Taking the line with "Click the MUZAMBINHO municipality label" as the first and the last line of the listing as the final one, please copy exactly those lines and no others, without pictures.

── Data for analysis

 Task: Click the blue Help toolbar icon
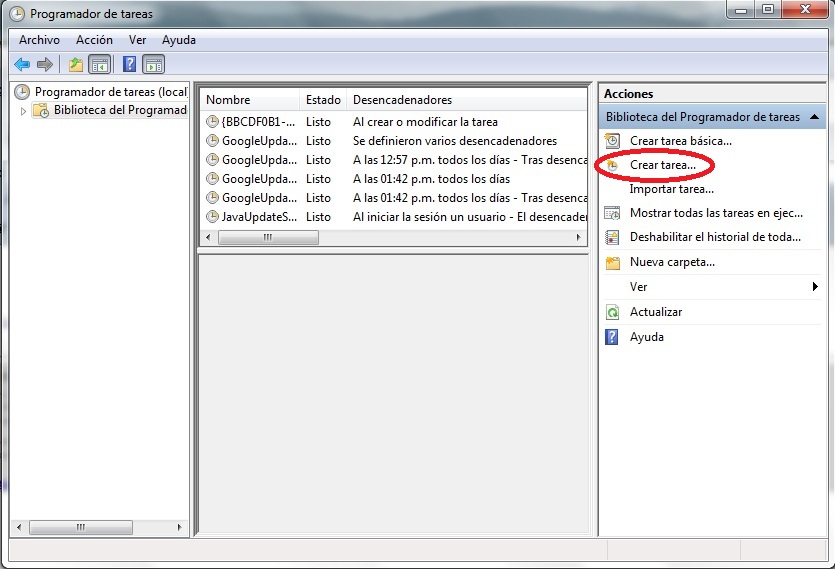point(130,65)
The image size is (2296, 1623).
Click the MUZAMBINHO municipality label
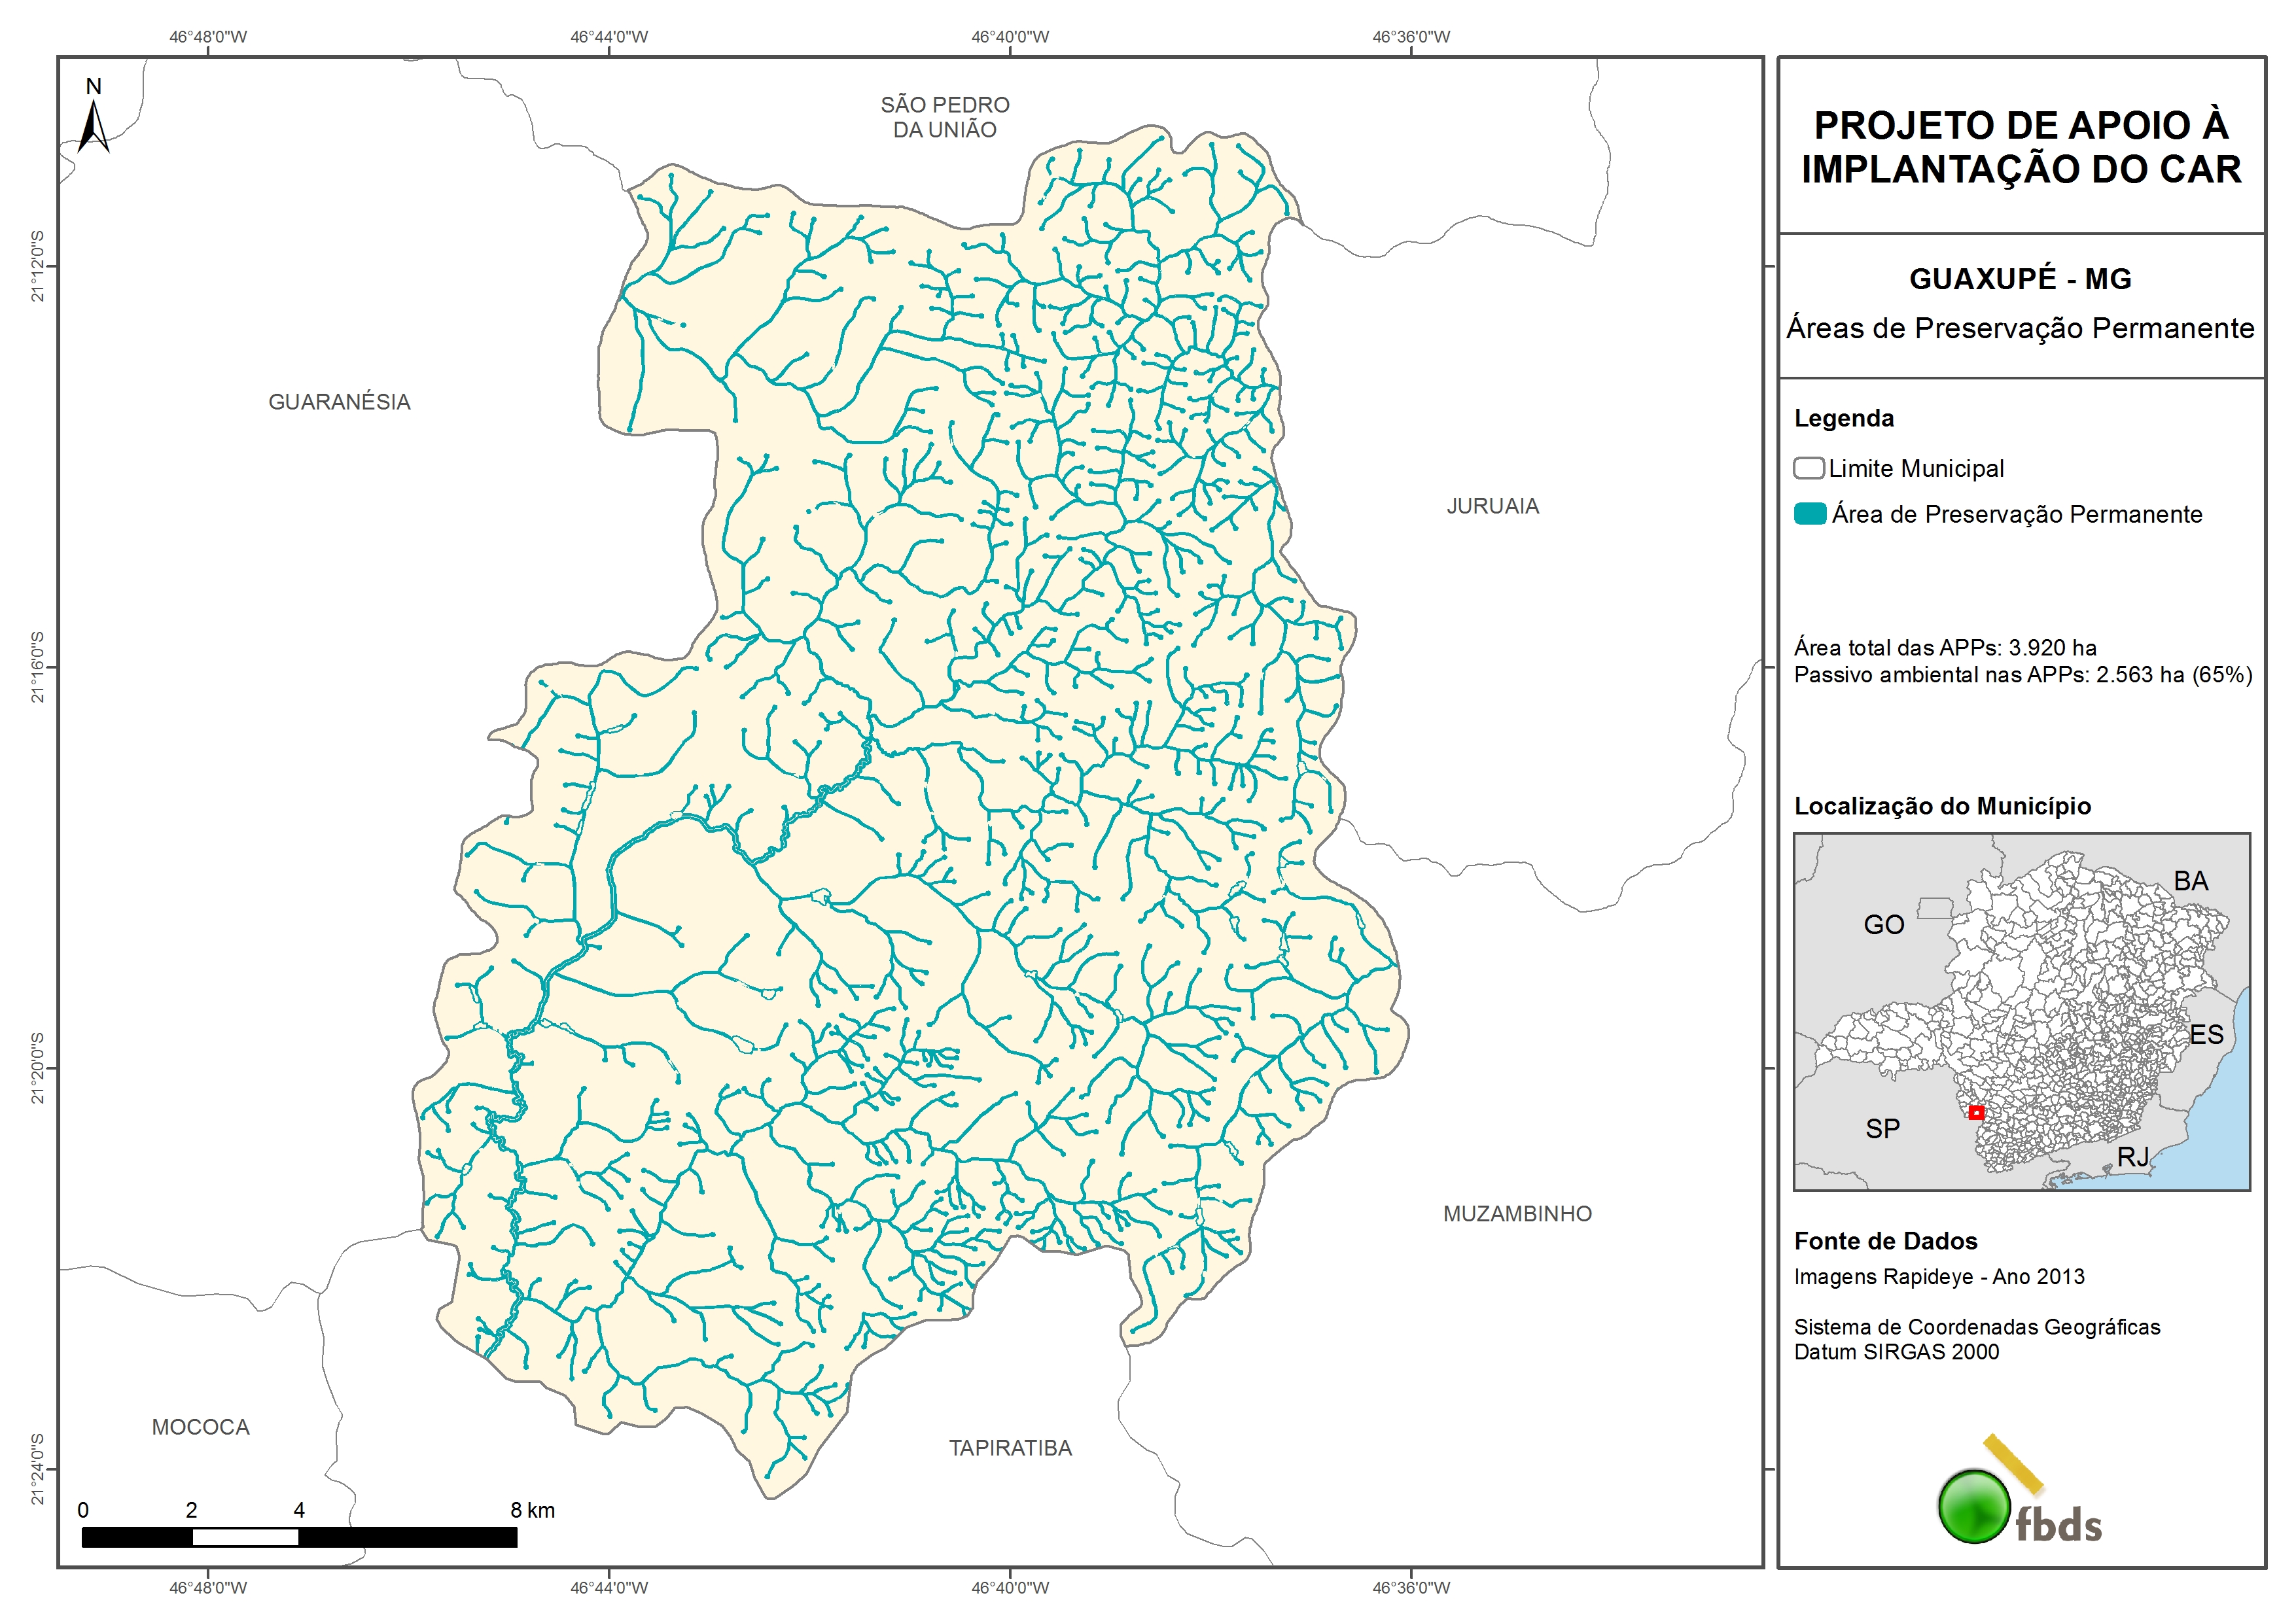point(1517,1213)
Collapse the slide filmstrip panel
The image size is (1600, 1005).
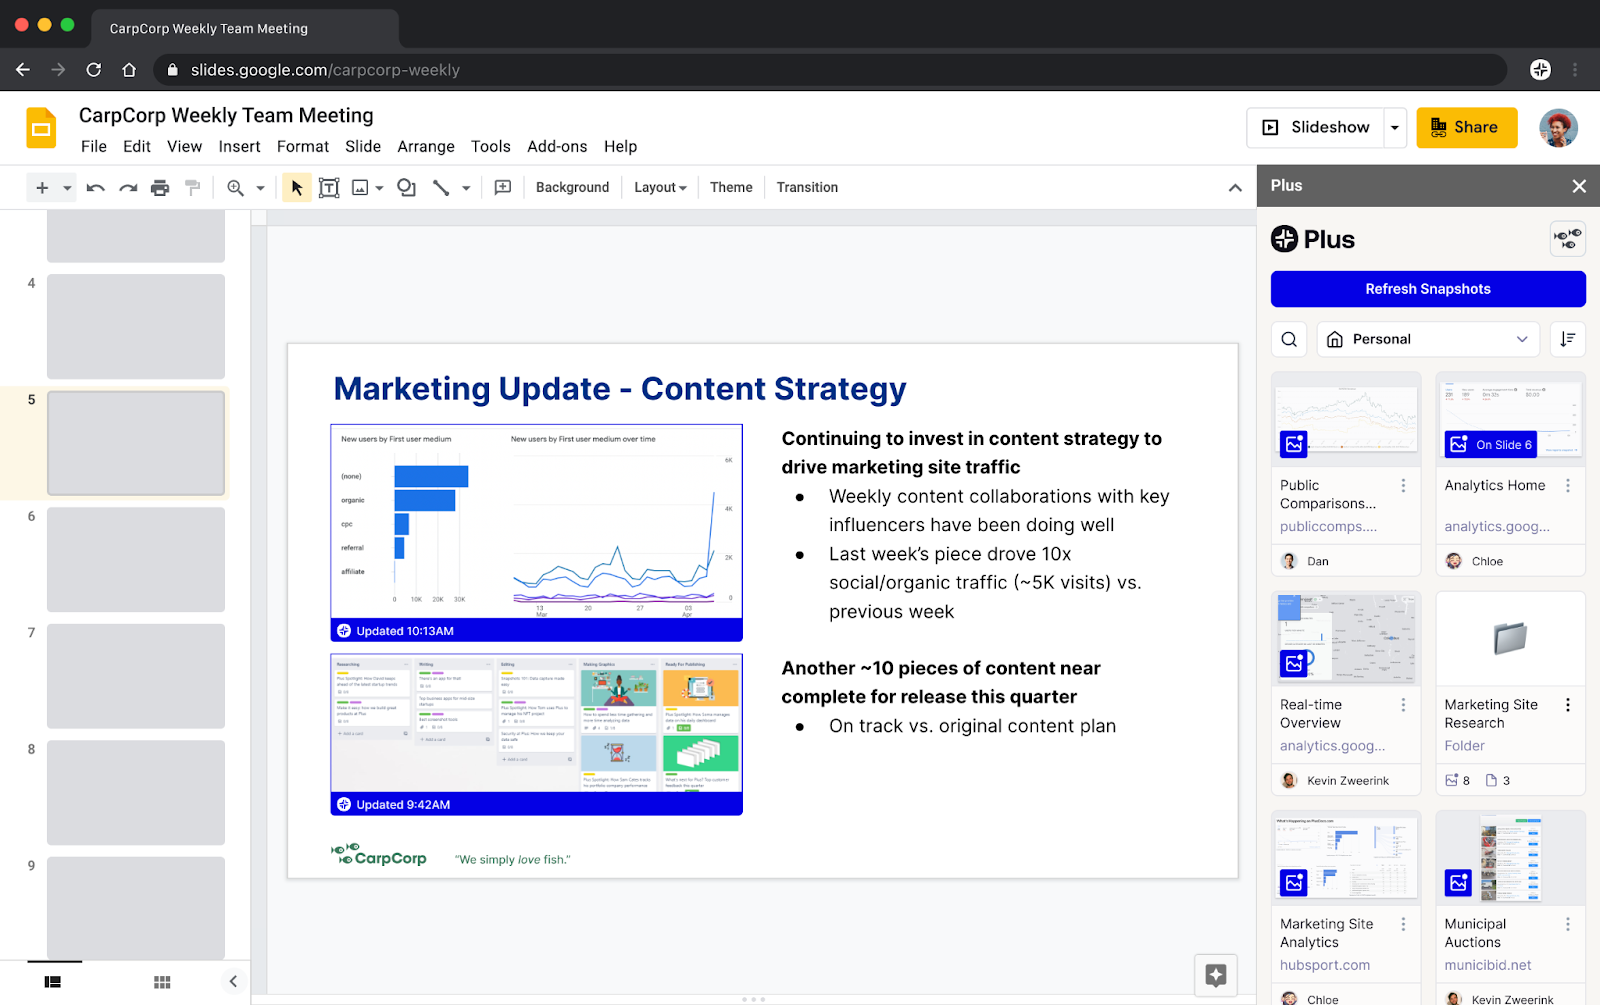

────

Solved exercise
Click the MUZAMBINHO municipality label
point(1517,1213)
Collapse the slide filmstrip panel
The image size is (1600, 1005).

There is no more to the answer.